Dans plus de 600 municipalités au Québec, lorsqu’un feu éclate, des pompiers à temps partiel se présentent sur les lieux pour l’éteindre.

Toutefois, leur nombre ne cesse de diminuer. Alors que la plupart des municipalités pouvaient jadis compter sur une église, une caisse populaire et une brigade de pompiers dévoués, voilà que cette réalité change.

Il restait, au dernier recensement par le MSP, encore quatre fois plus de pompiers à temps partiel que de pompiers à temps plein au Québec mais ce rapport tend à diminuer avec l’avènement de plusieurs services d’incendie qui ont déjà implanté, ou qui implanteront des statuts à temps plein ou de la garde interne au cours des prochaines années.

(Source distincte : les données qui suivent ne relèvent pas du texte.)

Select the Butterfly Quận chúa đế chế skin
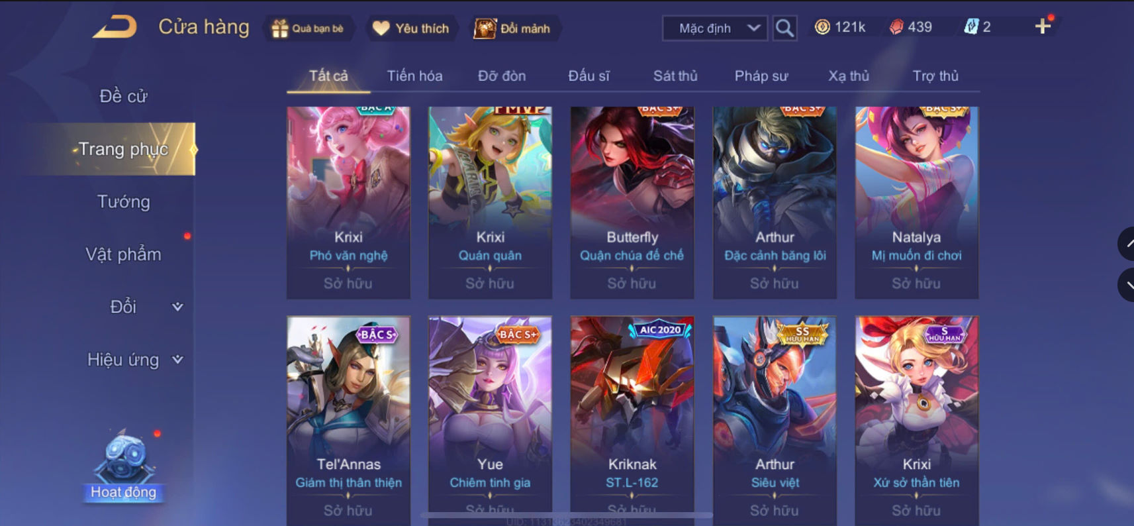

Aux États-Unis, la NFPA évaluait, en 2015, à 50% le pourcentage d’accroissement du nombre de pompiers à temps plein depuis le milieu des années 80. L’augmentation du nombre de foyers à deux revenus fait en sorte qu’il reste beaucoup moins souvent un des deux parents à la maison pour s’occuper des enfants lorsqu’une alarme résonne et que le pompier doit quitter précipitamment pour les lieux de l’intervention. On blâme aussi le choc des générations, l’exode des régions et le vieillissement de la population pour expliquer les difficultés de recrutement des pompiers à temps partiel.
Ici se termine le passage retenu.